Using both $\theta$ and $\vartheta$ in the same statement $\newcommand{\textand}{\hspace{5pt}\text{and}\hspace{5pt}}$
In a recent proof of mine, I used the two symbols $\theta$ and $\vartheta$ for different variable angles. My supervisor noted that this can be confusing to read since both are a lowercase theta. However, I read $\vartheta$ as ''vartheta'' and thus I thought that this could be a symbolic analogue of using any of the pairs
$$
\theta \textand \theta',\hspace{10pt}
\theta \textand \widetilde{\theta},\hspace{10pt}
\theta \textand \overline{\theta},\hspace{10pt}
\theta \textand \hat{\theta},\hspace{10pt}
\theta_{1} \textand \theta_{2},
$$
when one would like exactly two different but related variables. I have changed it to $\theta$ and $\phi$, but I have two questions:

$1.$ Is it improper to use both $\theta$ and $\vartheta$ in the same statement to mean different variables?
$2.$ Is it good practise to stick to just one of the two in a document?

 A: Think how confusing it would be if you used $a$ and $\mathrm{a}$ together as different symbols.
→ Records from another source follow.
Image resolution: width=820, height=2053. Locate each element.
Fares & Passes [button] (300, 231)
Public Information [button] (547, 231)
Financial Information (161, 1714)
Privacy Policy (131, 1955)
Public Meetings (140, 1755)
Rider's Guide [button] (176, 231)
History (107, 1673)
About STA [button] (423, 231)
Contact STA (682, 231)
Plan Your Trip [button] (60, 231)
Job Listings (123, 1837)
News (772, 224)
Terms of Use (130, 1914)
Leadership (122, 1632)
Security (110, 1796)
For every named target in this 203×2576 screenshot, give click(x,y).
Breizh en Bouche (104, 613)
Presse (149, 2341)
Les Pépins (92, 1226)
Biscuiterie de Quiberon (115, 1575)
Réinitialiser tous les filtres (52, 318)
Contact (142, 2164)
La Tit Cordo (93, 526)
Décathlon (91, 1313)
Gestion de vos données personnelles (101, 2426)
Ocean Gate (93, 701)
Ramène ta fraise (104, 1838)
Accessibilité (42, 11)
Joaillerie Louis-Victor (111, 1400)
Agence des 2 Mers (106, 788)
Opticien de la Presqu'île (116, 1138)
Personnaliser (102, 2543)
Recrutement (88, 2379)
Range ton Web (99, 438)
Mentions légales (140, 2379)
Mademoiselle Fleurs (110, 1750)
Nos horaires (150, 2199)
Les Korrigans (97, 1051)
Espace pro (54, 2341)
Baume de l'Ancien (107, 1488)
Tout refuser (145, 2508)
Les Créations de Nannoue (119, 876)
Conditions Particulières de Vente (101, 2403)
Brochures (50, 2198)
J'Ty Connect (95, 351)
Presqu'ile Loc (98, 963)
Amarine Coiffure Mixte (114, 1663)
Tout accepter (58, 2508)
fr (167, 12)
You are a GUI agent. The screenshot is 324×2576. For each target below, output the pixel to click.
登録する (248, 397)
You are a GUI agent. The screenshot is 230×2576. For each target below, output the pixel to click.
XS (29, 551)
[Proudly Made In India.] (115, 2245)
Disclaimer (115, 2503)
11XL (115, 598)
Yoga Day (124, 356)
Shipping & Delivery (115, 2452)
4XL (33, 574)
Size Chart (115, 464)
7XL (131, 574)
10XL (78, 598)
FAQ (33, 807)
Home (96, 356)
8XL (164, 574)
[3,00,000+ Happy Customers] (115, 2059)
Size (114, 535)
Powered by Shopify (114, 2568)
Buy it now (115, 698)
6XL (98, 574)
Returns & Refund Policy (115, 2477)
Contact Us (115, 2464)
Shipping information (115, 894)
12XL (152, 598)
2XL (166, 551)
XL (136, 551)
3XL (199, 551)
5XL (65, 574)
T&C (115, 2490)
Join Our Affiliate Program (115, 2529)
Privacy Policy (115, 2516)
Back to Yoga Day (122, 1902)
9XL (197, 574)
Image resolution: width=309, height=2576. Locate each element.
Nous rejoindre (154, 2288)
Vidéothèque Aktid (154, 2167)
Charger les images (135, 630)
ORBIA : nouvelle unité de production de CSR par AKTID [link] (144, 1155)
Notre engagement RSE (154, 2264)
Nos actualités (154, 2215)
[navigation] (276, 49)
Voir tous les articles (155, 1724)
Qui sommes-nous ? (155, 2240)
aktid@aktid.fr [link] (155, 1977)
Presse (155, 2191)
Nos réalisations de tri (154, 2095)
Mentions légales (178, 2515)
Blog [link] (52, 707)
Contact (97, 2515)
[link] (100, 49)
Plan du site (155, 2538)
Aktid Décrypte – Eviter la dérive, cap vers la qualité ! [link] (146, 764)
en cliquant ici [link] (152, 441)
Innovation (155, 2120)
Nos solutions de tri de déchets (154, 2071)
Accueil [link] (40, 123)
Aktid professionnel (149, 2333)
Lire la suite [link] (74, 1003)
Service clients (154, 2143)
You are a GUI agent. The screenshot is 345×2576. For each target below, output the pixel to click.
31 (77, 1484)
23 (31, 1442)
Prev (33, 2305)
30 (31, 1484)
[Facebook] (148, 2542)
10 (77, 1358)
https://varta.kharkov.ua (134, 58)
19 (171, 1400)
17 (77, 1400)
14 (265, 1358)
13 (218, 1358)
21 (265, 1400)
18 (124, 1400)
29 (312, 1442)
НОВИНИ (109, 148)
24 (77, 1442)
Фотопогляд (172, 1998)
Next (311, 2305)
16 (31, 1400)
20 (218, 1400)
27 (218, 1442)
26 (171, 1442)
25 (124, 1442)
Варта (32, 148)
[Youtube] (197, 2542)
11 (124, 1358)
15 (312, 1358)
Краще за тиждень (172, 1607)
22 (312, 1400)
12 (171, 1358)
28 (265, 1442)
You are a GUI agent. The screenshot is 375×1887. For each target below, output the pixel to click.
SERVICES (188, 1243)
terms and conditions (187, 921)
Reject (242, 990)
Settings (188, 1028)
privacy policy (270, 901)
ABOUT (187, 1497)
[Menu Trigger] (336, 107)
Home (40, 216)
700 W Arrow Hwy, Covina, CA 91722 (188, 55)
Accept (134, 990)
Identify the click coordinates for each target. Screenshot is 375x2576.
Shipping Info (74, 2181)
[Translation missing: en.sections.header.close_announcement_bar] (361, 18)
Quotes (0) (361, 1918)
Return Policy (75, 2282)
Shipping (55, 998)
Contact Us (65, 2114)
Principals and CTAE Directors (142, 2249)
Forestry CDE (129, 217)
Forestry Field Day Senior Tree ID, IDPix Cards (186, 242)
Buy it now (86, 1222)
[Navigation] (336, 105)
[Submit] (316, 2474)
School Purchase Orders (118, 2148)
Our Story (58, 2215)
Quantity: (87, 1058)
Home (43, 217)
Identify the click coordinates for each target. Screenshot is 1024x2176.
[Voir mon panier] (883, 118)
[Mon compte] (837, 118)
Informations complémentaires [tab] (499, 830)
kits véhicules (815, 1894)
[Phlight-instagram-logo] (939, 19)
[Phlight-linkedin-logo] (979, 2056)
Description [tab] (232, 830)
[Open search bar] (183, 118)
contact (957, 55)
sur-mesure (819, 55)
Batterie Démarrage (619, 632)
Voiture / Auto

That's basically what you've done: a cursive and a non-cursive version of the same letter $\theta$.
And won't someone please think of the handwriting! You've completely destroyed any ability for someone to hand-write things by copying them from your paper.
A: Asking for our opinion on this is just silly. Because of how an analysis of the pros and cons works out:
Against: Whether you agree it's likely to cause confusion, and regardless of how important you think it is, you certainly must agree that it could cause confusion.
For: Reasons why it's important to use both in the same context: None whatever.
Regardless of how much weight you assign the argument against, it's still infinitely more than the weight assigned to the non-existent argument for. SO worrying about whether it's really officially improper is silly - don't do it! 
(Note: the above is assuming that your question is motivated by a desire to write well. It seems possible that the real reason you posted the question was just hoping that someone would say you were right and he was wrong. To the extent that's it: bad attitude.)